Coupling CNNs with high-throughput microfluidics to efficiently probe biomolecular phase space
Traditional pipetting experiments are great. They allow us to test out lots of different conditions for a given protein, and then we can see under what conditions certain phases are observed. Unfortunately, proteins are expensive and really hard to get in large quantities; as a physical chemist, the last thing I want to be doing (and likely failing to do) is expressing protein. So how can we explore the phase space of proteins whilst being conservative of sample?
Microfluidics allows us to ‘pipette’ conditions on an extremely small scale, allowing us to save lots of protein sample.

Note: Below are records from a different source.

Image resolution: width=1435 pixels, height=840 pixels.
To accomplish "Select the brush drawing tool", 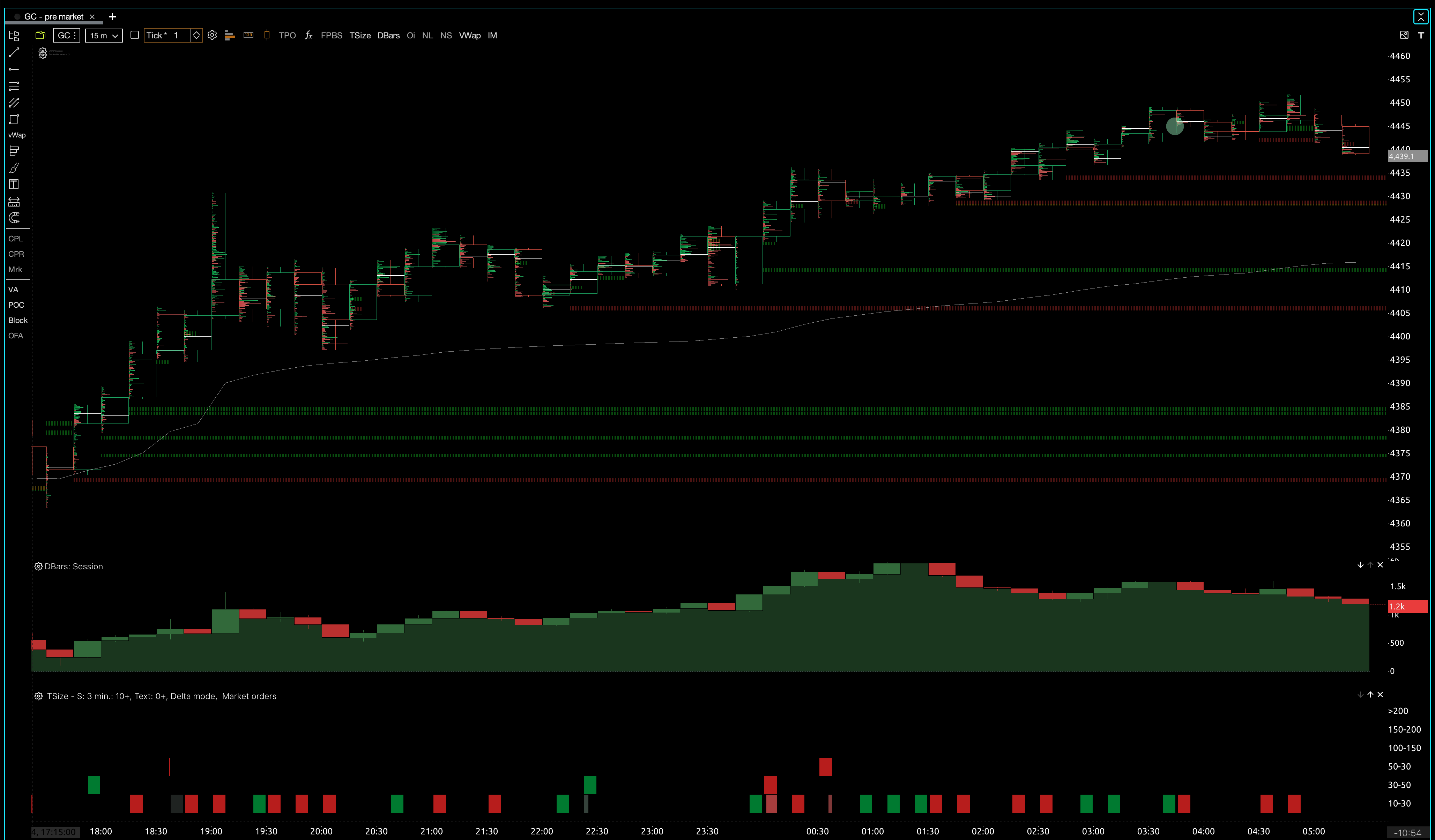I will coord(14,168).
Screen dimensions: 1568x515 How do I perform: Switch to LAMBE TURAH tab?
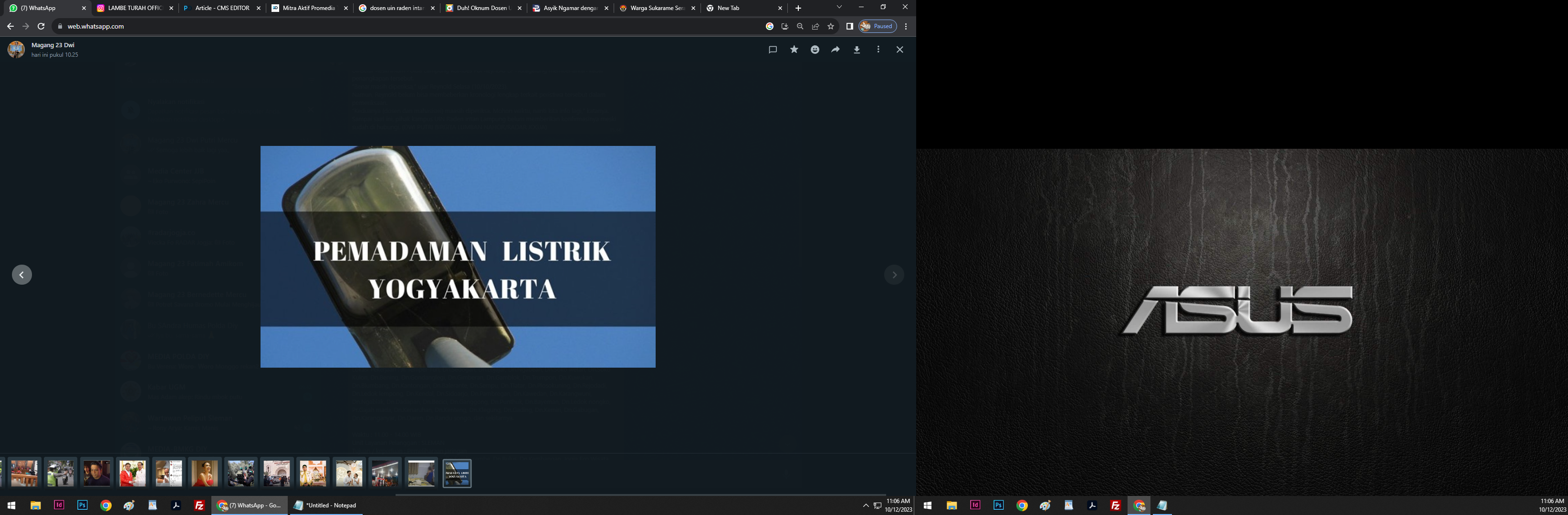click(x=134, y=8)
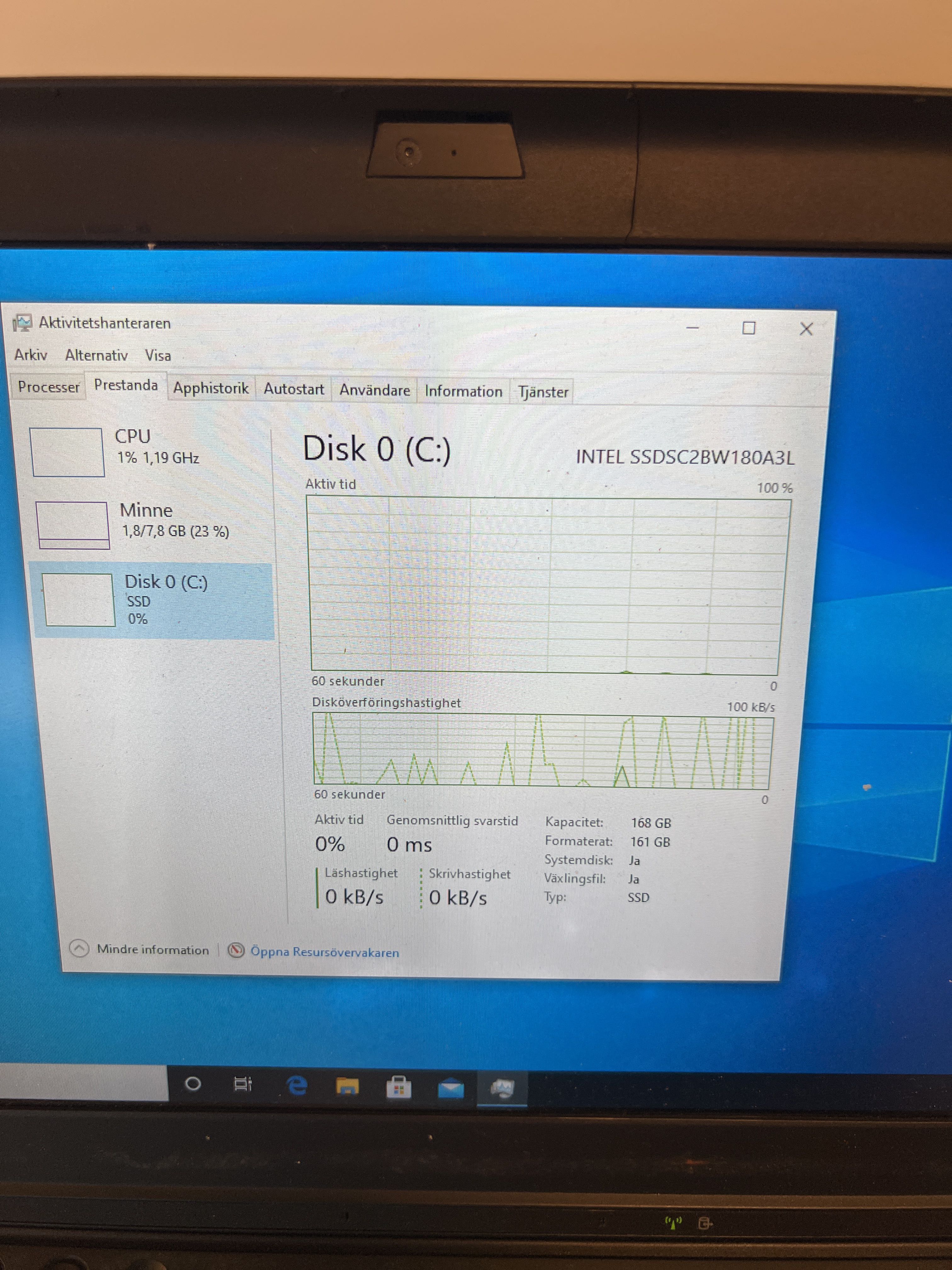Open the Arkiv menu
This screenshot has height=1270, width=952.
pos(31,355)
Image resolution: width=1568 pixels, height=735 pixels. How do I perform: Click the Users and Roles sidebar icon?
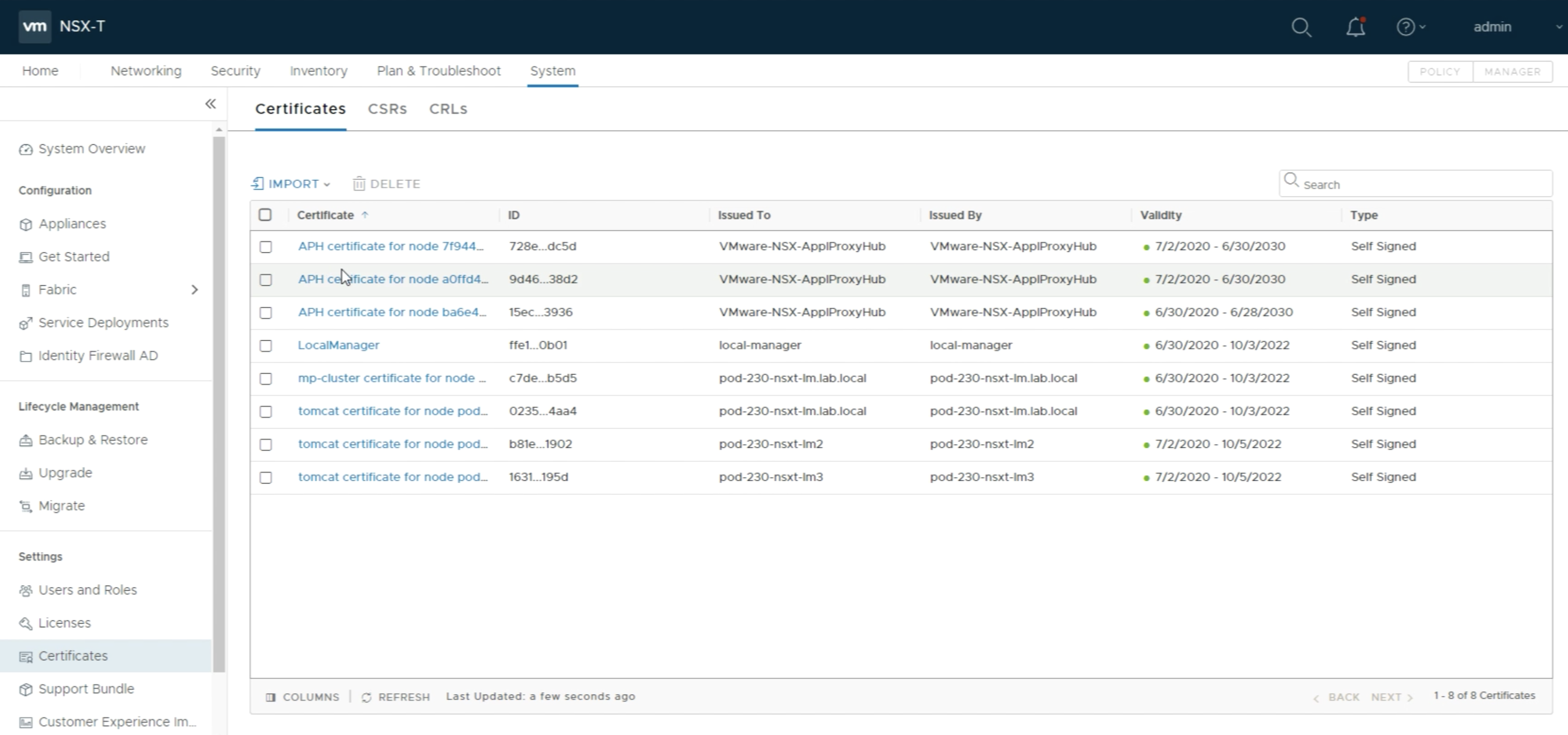(25, 590)
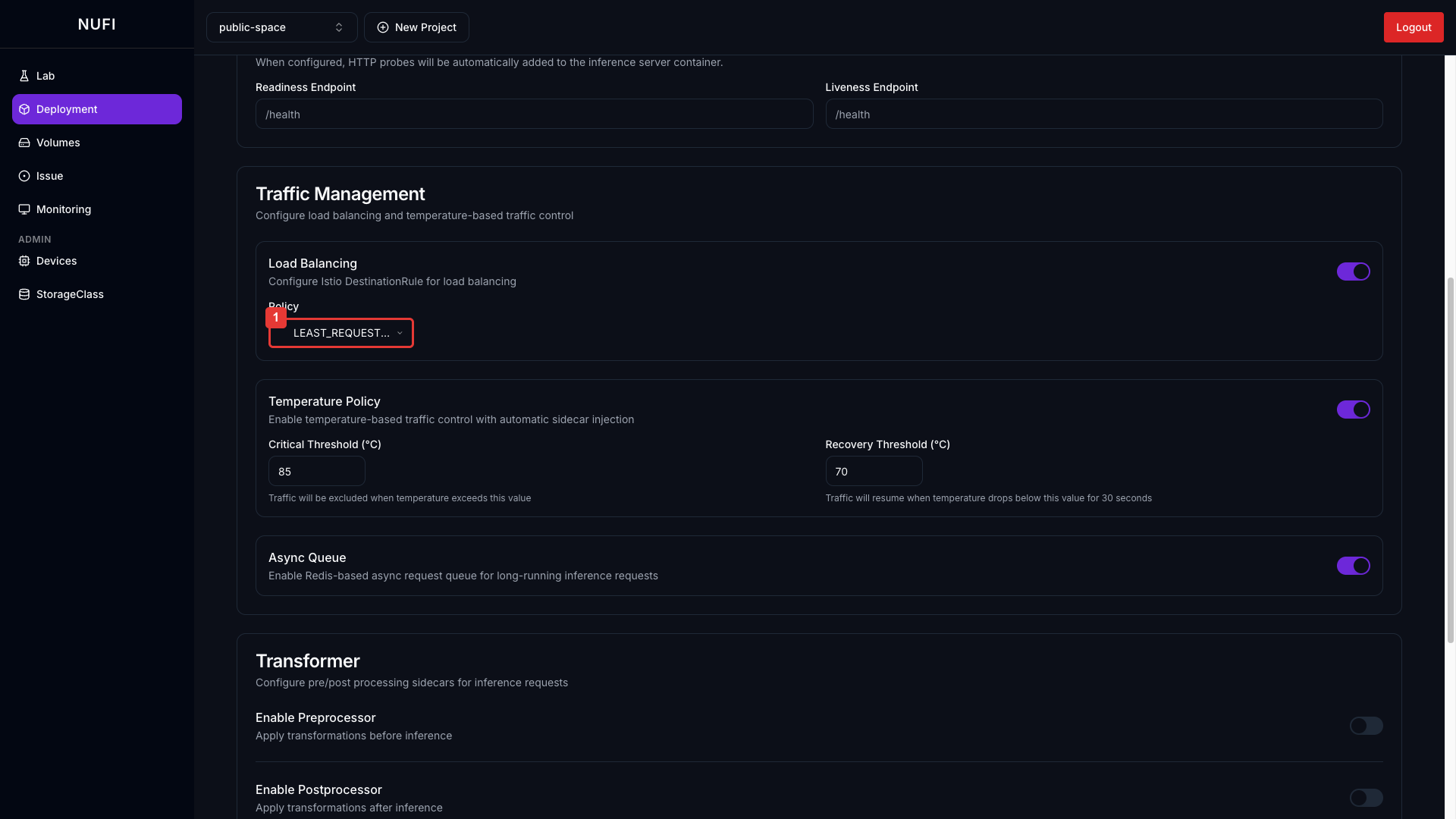
Task: Click the Logout button
Action: point(1414,27)

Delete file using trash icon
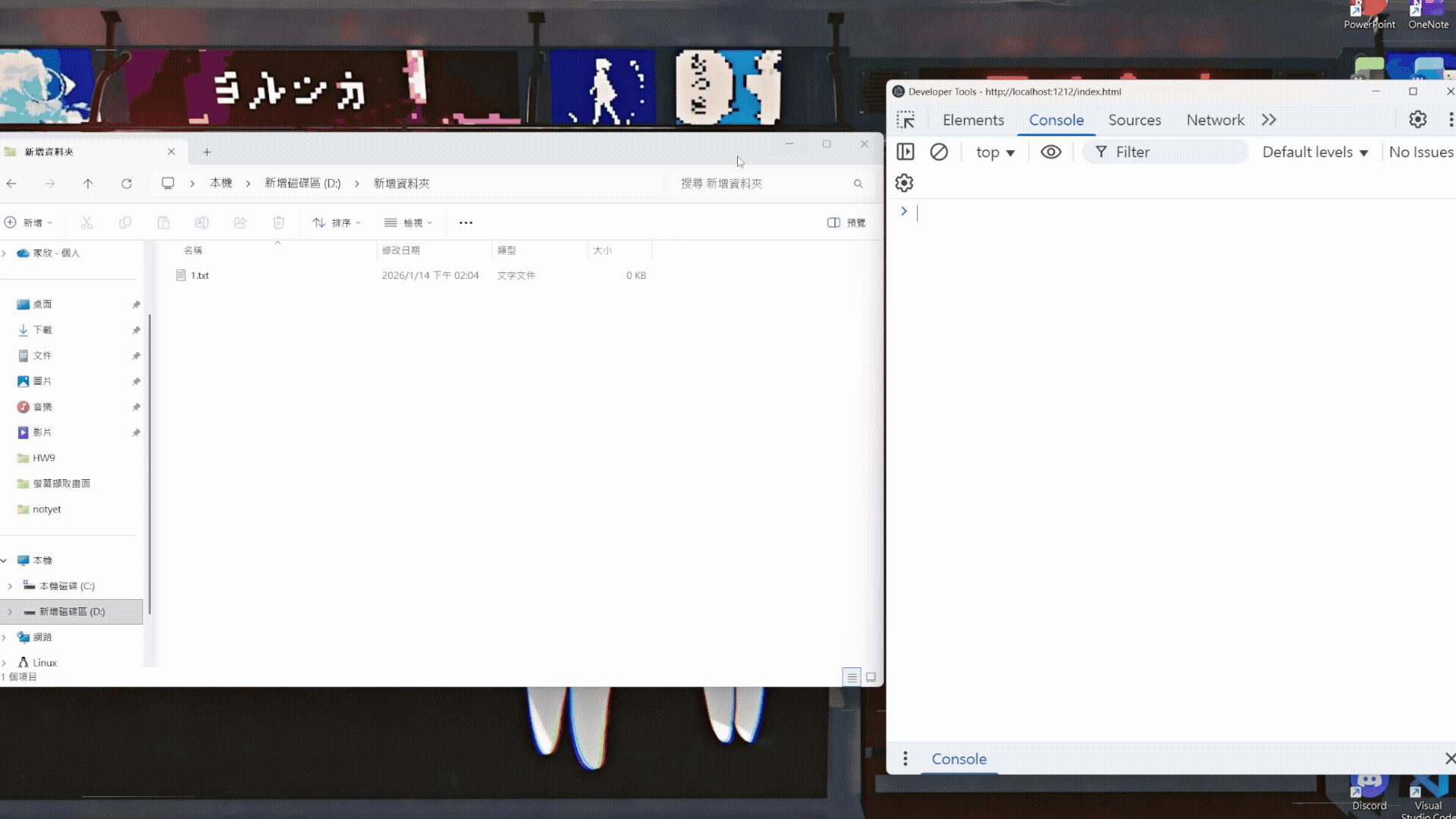pyautogui.click(x=278, y=222)
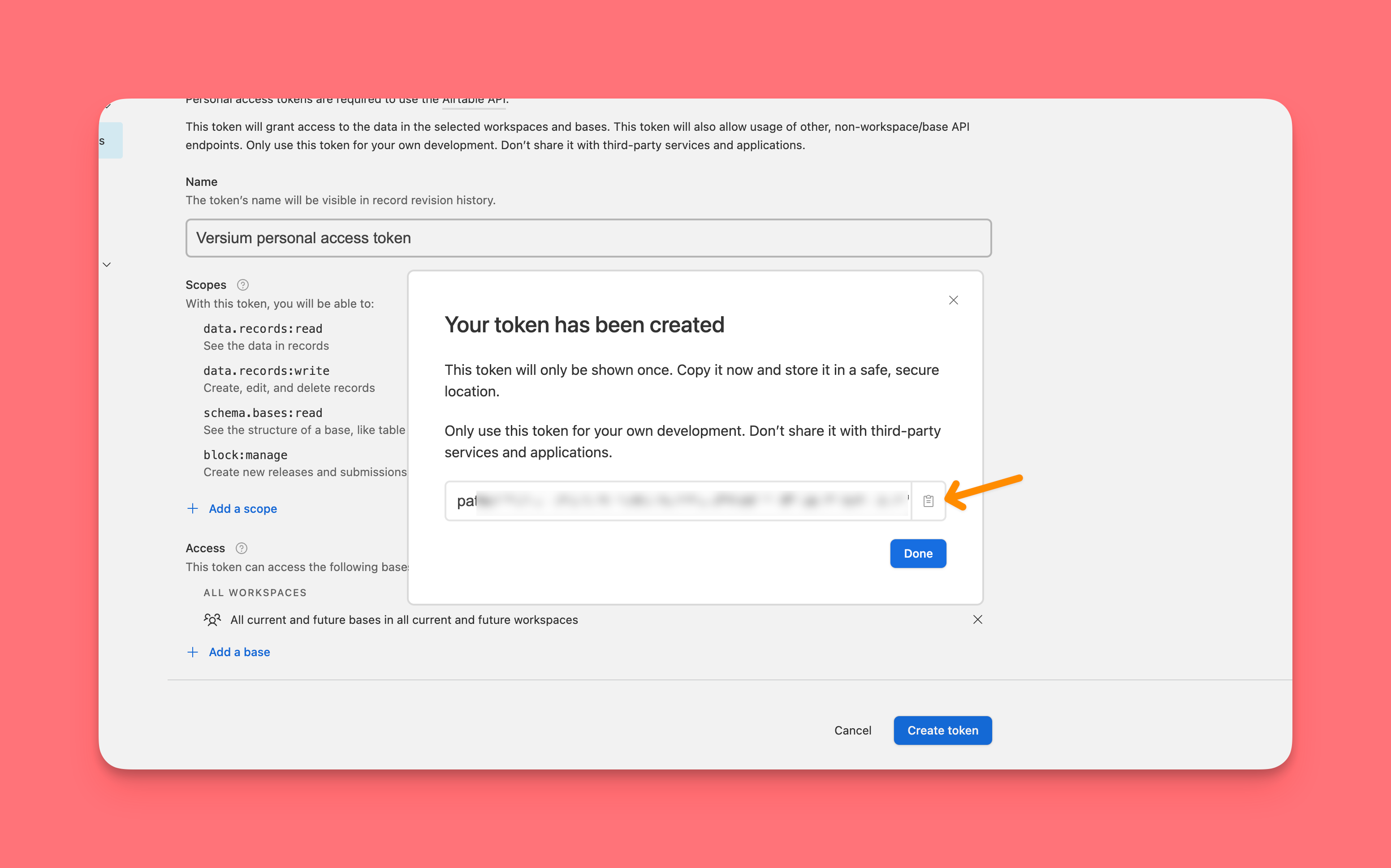1391x868 pixels.
Task: Collapse the top-left sidebar chevron
Action: tap(108, 106)
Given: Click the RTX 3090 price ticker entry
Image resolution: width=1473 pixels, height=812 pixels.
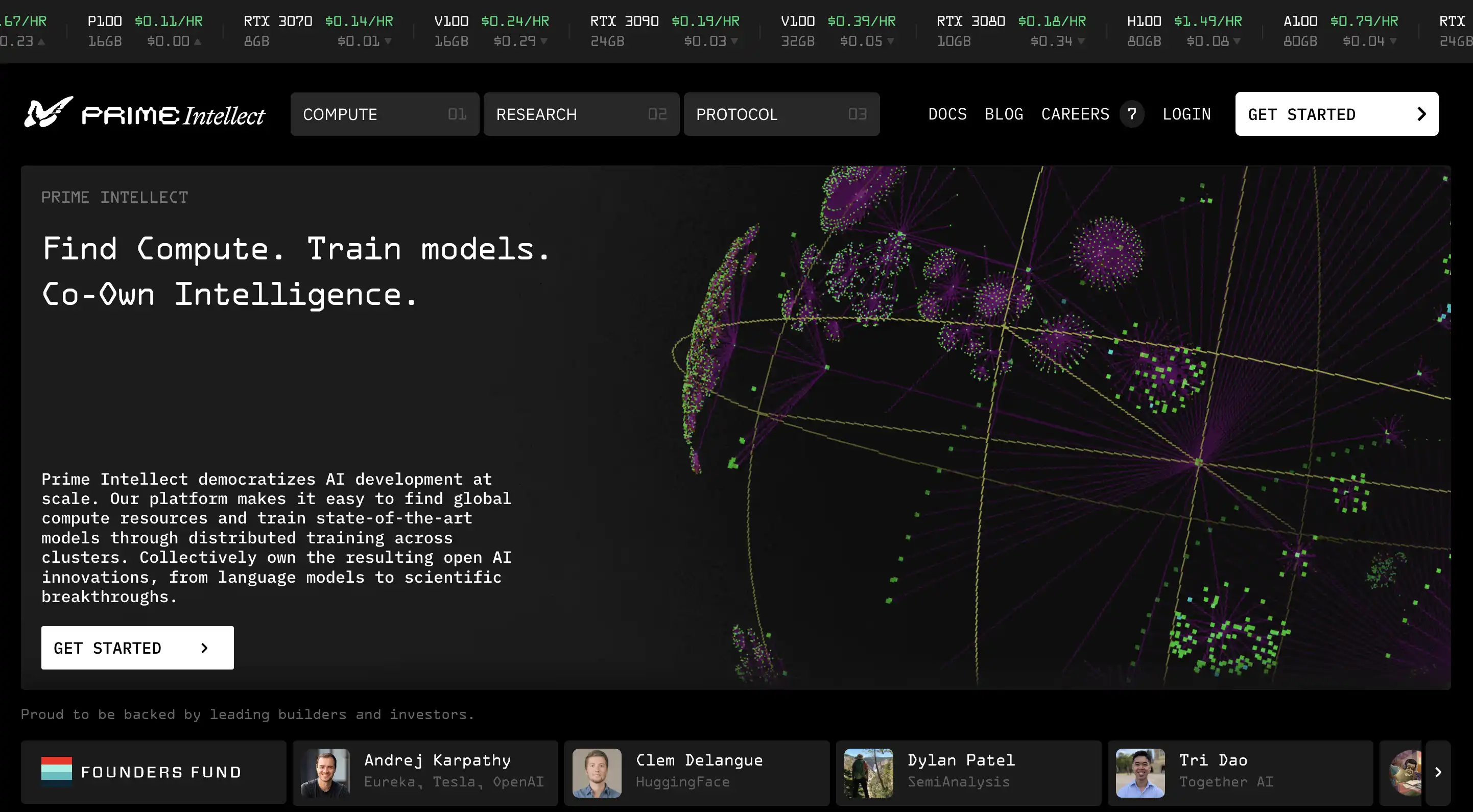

This means more data can be collected in phase space, or more experiments can be carried out after. Arter et. al. designed the first version of the setup. By flowing aqueous solutions perpendicular to an oil flow, picolitre water-in-oil droplets can be generated at a rapid rate (>1000/min). By varying the flow rates of input solutions, we can force each droplet to contain a slightly different condition. This allows us to generate a phase diagram for a protein with minimal sample (~20μL).
Microfluidic droplets containing biomolecules under different environmental conditions. The images correspond to simultaneous imaging at two different wavelengths corresponding to two different components.
References
2023
Linking modulation of bio-molecular phase behaviour with collective interactions
Daoyuan Qian, Hannes Ausserwoger, William E. Arter, Rob M. Scrutton, and 9 more authors
Bio-molecular condensates formed in the cytoplasm of cells are increasingly recognised as key spatiotemporal organisers of living matter and are implicated in a wide range of functional or pathological processes. This opens up a new avenue for condensate-based applications and a crucial step in controlling this process is to understand the underlying interactions driving their formation or dissolution. However, these condensates are highly multi-component assemblies and many inter-component interactions are present, rendering it difficult to identify key drivers of phase separation. In this work, we employ the recently formulated dominance analysis to modulations of condensate formation, centred around dilute phase solute concentration measurements. We posit that mechanisms of action of modulators can be categorised into 4 generic classes with respect to a target solute, motivated by theoretical insights. These classes serve as a general guide towards deducing possible mechanisms on the molecular level, which can be complemented by orthogonal measurements. As a case study, we investigate the modulation of suramin on condensates formed by G3BP1 and RNA, and the dominance measurements point towards a dissolution mechanism where suramin acts on G3BP1 to disrupt G3BP1/RNA interactions, as confirmed by a diffusional sizing assay. Our approach and the dominance framework have a high degree of adaptability and can be applied in many other condensate-forming systems.